▶ _Esercizio proposto_: Puoi trasformare in un elenco JSON di stringhe le righe che vanno da quella che contiene "752x711 pixels. Task: Open" fino all'ultima riga compresa, con una stringa per ogni riga e senza le righe vuote? Lascia fuori le immagini.

Voci su dove compaiono gli elementi:
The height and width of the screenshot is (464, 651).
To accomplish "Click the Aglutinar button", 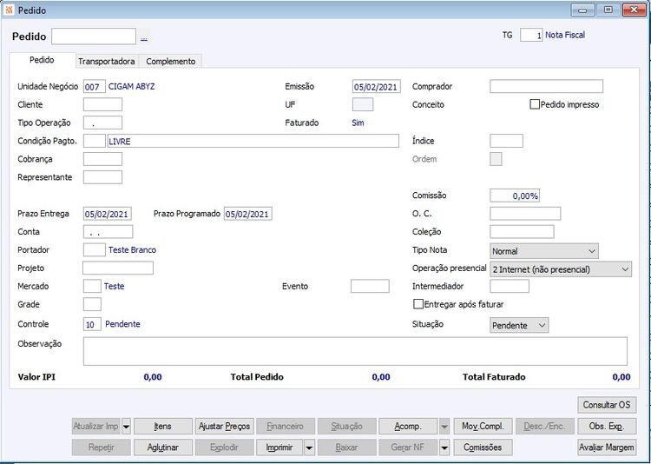I will [x=163, y=447].
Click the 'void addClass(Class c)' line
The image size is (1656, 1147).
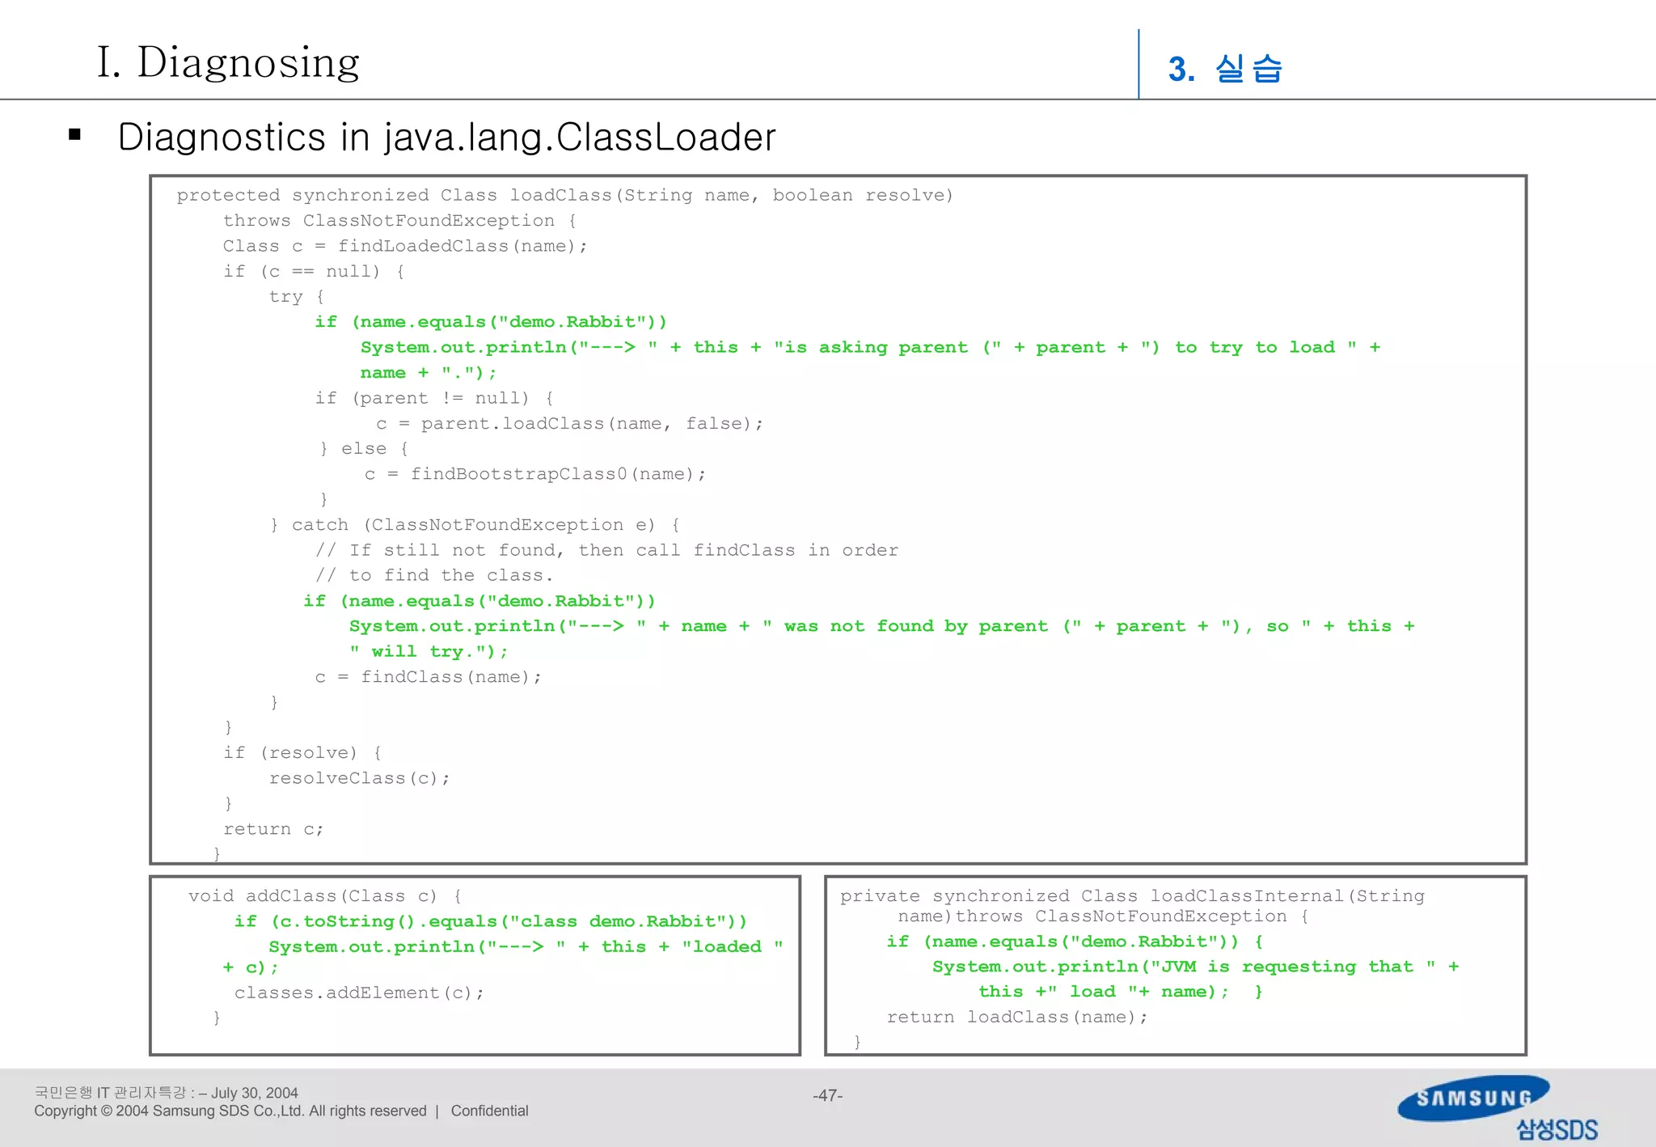[325, 896]
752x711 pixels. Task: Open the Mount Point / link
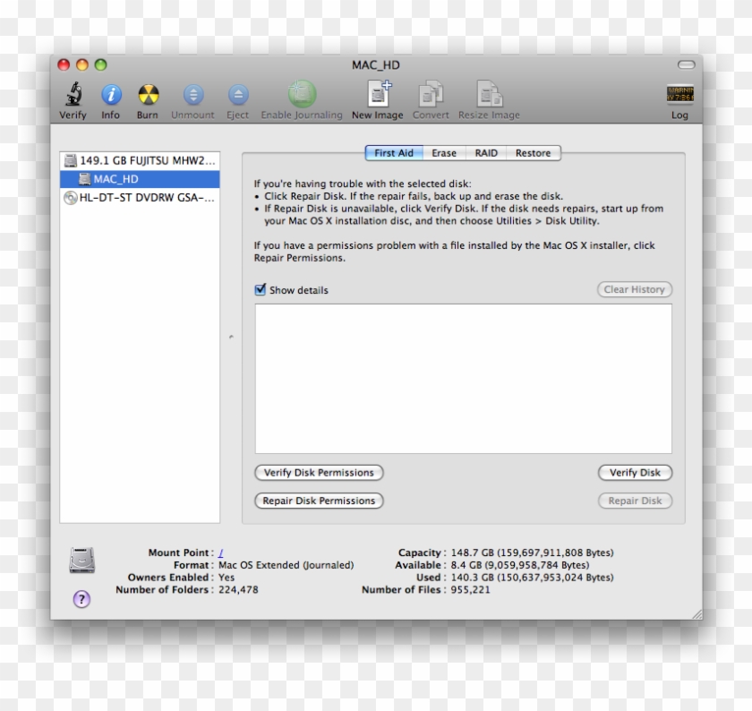[x=220, y=553]
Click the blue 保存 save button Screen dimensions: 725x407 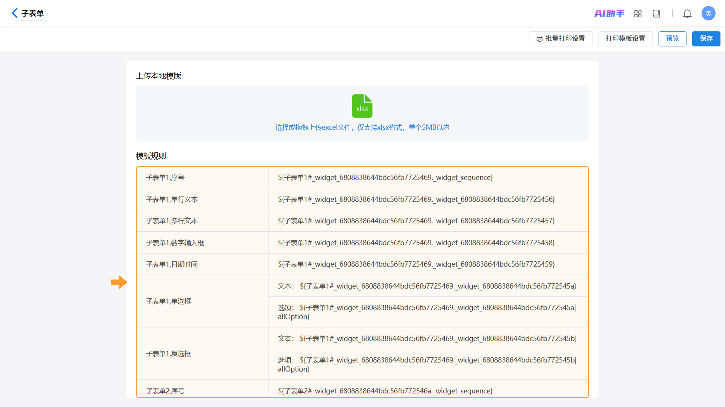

▶ _Risposta all'esercizio_:
[
  "752x711 pixels. Task: Open the Mount Point / link",
  "[x=220, y=553]",
  "Click the blue 保存 save button Screen dimensions: 725x407 "
]